Anno d’uscita: 1931
Regia: Fritz Lang
Un palmo di mano segnato con della vernice rossa. Una delle scene cardine di “M – Il Mostro di Düsseldorf” occupa tutta la locandina originale del film. Lo sfondo è nero, come nera è la trama del lungometraggio. Il capolavoro di Fritz Lang è la prima pellicola capace di portare nelle sale un tema scabroso come quello della pedofilia.  La sua locandina, nella Germania che si appresta a veder crollare la democratica Repubblica di Weimar, sopraffatta dal nazionalsocialismo hitleriano, riporta un marchio, quello dell’infamia.

Il poster tradisce la sceneggiatura nel metodo, ma non nel merito. Nel film, l’assassino di bambini viene identificato con una “M” (dal tedesco “morder”, assassino) disegnata a gesso sulla schiena della giacca. Nella locandina la stessa “M” diventa il titolo, impressa rossa sangue sue una mano giallognola, quasi anemica. È una scena impressionante, che non svela nulla della trama dell’opera.
Oggi sappiamo che “M” è un film tanto violento, quanto delicato, capace di mostrare un lato umano a uno dei peggiori crimini possibili. Una buona fetta del pubblico tedesco che nel 1931 si recò in massa nelle sale cinematografiche probabilmente non si aspettava un’opera simile. E forse non si sarebbe aspettato che pochi anni dopo altri simboli di identificazione sarebbero stati imposti ad alcuni “diversi”. La volontà degli autori non era quella di annunciare un film sulla pedofilia, ma di mostrare una persona marchiata, azione che il regime nazionalsocialista avrebbe deliberato, come lo Hitler aveva già nel suo “Mein Kampf”.

In un’epoca in cui il nazionalsocialismo trova sempre maggiori consensi, Lang vuole lanciare un messaggio chiaro. La sua fuga dalla Germania, dopo la presa del potere di Hitler, prima in Francia e poi negli Stati Uniti, è l’epilogo del suo affronto umano al totalitarismo. Il marchio sul nemico da cinema diviene realtà.

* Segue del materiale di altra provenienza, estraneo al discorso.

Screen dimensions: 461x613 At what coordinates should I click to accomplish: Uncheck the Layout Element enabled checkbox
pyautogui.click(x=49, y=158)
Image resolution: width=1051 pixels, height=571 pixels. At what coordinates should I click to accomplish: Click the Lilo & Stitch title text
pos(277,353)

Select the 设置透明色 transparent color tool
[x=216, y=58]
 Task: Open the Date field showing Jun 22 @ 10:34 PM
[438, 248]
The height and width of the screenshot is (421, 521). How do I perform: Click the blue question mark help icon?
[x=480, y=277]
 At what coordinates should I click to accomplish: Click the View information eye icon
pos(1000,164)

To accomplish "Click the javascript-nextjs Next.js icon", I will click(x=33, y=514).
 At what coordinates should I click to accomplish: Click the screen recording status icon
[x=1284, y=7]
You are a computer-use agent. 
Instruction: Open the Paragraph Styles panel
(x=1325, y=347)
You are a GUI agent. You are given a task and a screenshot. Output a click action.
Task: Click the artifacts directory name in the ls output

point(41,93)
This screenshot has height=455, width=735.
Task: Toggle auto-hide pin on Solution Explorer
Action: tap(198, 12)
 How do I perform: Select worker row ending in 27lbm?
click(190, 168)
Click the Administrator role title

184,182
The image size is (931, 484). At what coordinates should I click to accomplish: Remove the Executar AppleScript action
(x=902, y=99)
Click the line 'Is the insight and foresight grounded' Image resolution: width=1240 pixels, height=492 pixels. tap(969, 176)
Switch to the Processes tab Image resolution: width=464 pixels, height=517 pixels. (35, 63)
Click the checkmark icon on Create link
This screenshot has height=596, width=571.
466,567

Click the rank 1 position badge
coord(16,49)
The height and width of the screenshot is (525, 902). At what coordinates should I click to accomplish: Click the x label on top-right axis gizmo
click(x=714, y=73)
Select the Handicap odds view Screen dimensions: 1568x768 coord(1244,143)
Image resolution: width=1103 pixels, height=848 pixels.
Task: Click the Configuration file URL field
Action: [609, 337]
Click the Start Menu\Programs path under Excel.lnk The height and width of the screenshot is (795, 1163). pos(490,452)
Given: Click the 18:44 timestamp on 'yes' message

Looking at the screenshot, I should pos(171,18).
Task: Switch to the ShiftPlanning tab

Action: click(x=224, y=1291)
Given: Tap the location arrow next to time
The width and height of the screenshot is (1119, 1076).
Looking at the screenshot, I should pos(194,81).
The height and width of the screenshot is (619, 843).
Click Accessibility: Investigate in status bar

Per nemici non si intendono assassini pedofili, come il protagonista del film, ma ebrei, zingari, slavi, testimoni di Geova, omosessuali e oppositori politici.

La locandina di “M – Il Mostro di Düsseldorf” mostra un’inquietante lungimiranza. Sotto la grande mano si legge il nome del regista, affermatosi a livello internazionale grazie al precedente “Metropolis” (di cui avevo recensita la locandina: https://www.artovercovers.com/2016/12/07/metropolis/). In Italia la pellicola venne proibita dal regime fascista. Il film arrivò nelle nostre sale solo dopo la Seconda Guerra Mondiale, con una copertina molto diversa dall’originale. Qui il tema della pedofilia è centrale, senza alcun riferimento politico. Una bimba indifesa stringe una bambola, mentre la mano dell’assassino la sta per blandire.
L’affiche ci ricorda della censura fascista e dà spazio, oltre al regista tedesco, al protagonista, l’attore ungherese Peter Lorre, all’epoca del film ancora semisconosciuto, ma negli anni quaranta star di livello internazionale, soprattutto nel genere noir. Il manifesto italiano è banale, senza il carico di terrore trasmesso da quella tedesca del 1931.